Wer sich über solche naiven, schematischen Ansätze lustig macht, sollte bedenken, dass Comolli und Narboni, anders als wir heute, eine Idee für den Umgang mit revolutionären Medien hatten. Zwar gab es in den vergangenen fünfzig Jahren einige interessante formale Entwicklungen. Mit konkreten politischen Auswirkungen, geschweige denn Absichten, ließen sie sich aber kaum in Verbindung bringen. Vielversprechend war etwa die Dogma-95-Bewegung der 1990er Jahre. Für kurze Zeit lehnte sie es rigoros ab, die aalglatten, technisch raffinierten Konventionen des kommerziellen Kinos zu bedienen. Sie forderten, den Produktionsprozess von Filmen strengen Regeln zu unterwerfen, um Filmemacher zur Rückkehr zu einem rauen Neo-Neorealismus zu zwingen (Anm. d. Übers.: Gemeint sind die sogenannten »Keuschheitsgelübde«, die unter anderem genau festlegten, wo gedreht werden müsse, oder welche Kameraverfahren nicht in Frage kämen) – was sich eher als ein Gag entpuppte, nachdem die beiden federführenden Regisseure Lars von Trier und Thomas Vinterberg ihr Filmgelübde, das sie angeblich betrunken verfasst hatten, schnell wieder verwarfen.

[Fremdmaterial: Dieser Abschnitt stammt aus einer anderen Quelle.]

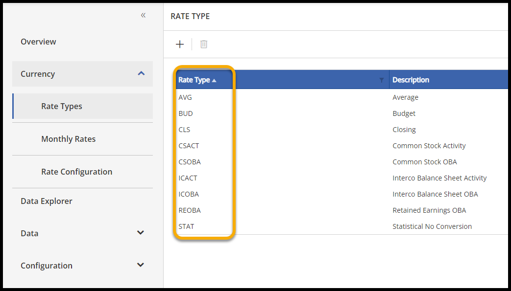The width and height of the screenshot is (511, 291).
Task: Open Data Explorer
Action: [x=47, y=201]
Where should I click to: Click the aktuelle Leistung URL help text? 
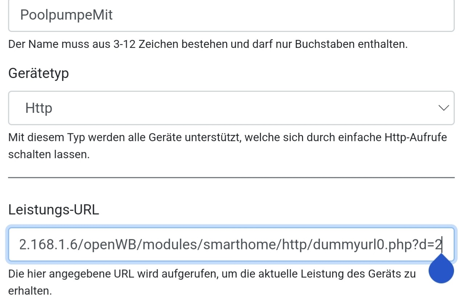click(212, 274)
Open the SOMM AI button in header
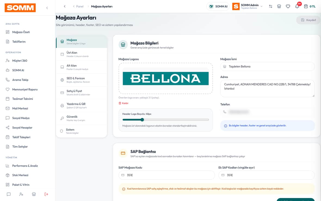 tap(218, 6)
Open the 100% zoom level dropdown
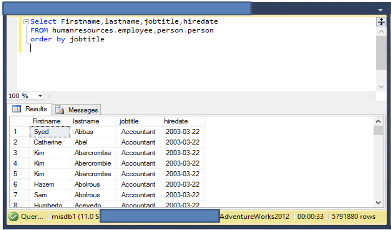The width and height of the screenshot is (391, 230). pos(40,95)
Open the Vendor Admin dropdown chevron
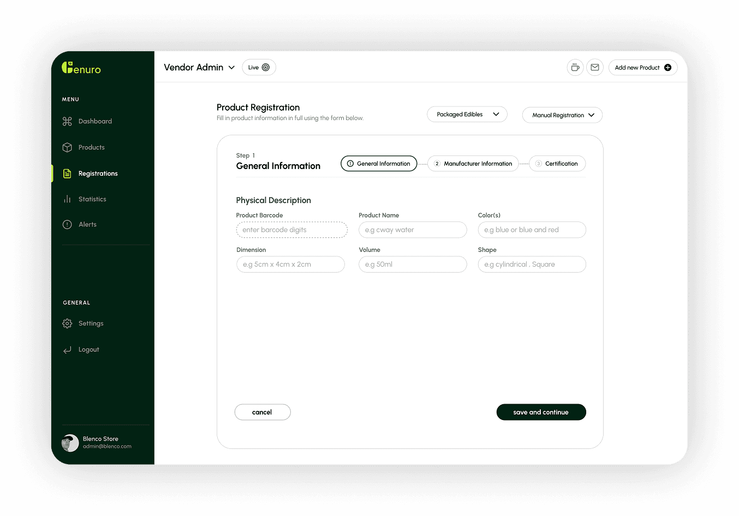Viewport: 739px width, 516px height. 231,67
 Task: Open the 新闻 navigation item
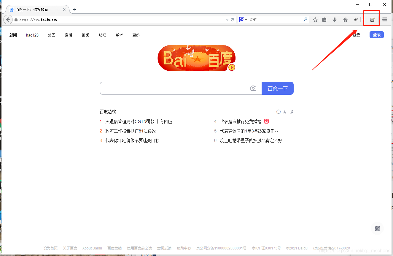point(13,35)

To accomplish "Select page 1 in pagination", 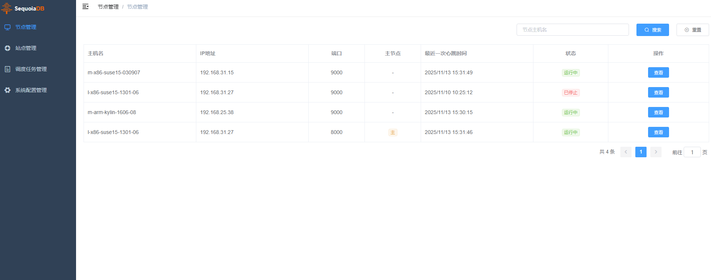I will (x=641, y=152).
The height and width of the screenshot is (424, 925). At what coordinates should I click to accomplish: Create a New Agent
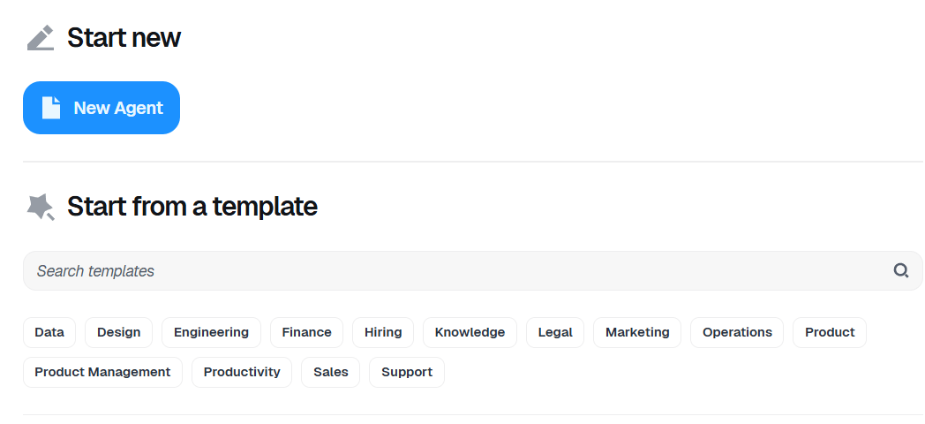[102, 108]
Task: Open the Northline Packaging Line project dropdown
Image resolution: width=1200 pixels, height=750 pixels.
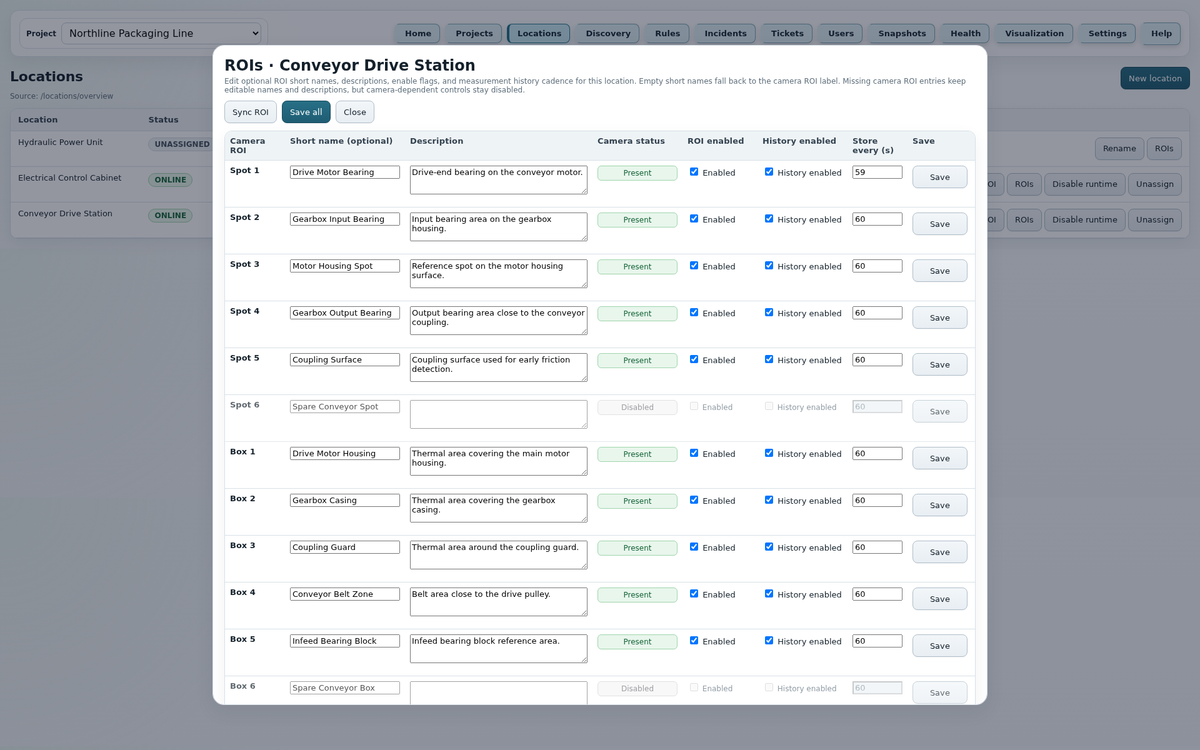Action: point(161,33)
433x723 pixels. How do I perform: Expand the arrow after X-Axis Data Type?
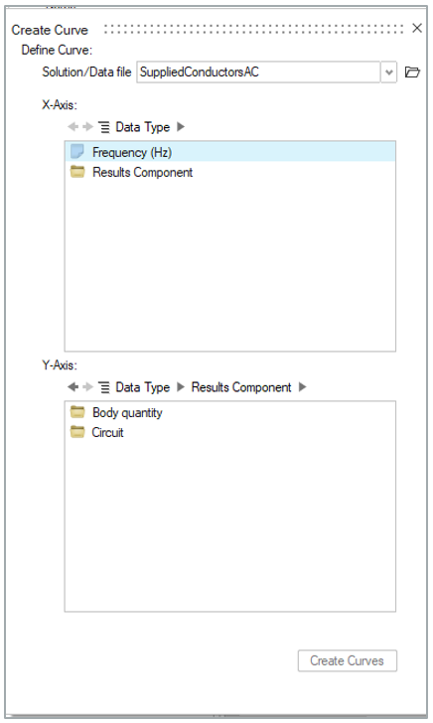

Die Digitalisierung des Filmemachens hat den Produktionsprozess demokratisiert, indem er für viele kostengünstig zugänglich wurde – was kurzzeitig auch eine Art alternative Ästhetik in Aussicht stellte, die sich für politische Zwecke hätte nutzen lassen. Die technischen Möglichkeiten wurden jedoch schnell wieder nur zur Mimikry klassischer kinematographischer Effekte eingesetzt. Zudem glaubt heute kaum noch jemand an das politisch revolutionäre, bewusstseinsverändernde Potenzial des Kinos oder anderer Medien.
In einer Ära, in der der Sozialismus endlich ein Comeback feiert und wir uns wieder der dringenden Aufgabe stellen müssen, »eine Massenbewegung zu bilden«, »die Arbeiterklasse zu einen«und »die Solidarität zu stärken« – all die alten Begriffe und Phrasen –, fehlt uns ironischerweise ein adäquater Plan zur Wiederbelebung der alten Idee, Massenmedien für unsere Zwecke zu nutzen.
Und bei allem, was uns in der nahen Zukunft auf dem Spiel steht, können sich Radikale diese Einfallslosigkeit heute kaum mehr leisten.
Eileen Jones ist Filmkritikerin bei JACOBIN, Autorin von »Filmsuck, USA« und Moderatorin des Podcasts »Filmsuck«.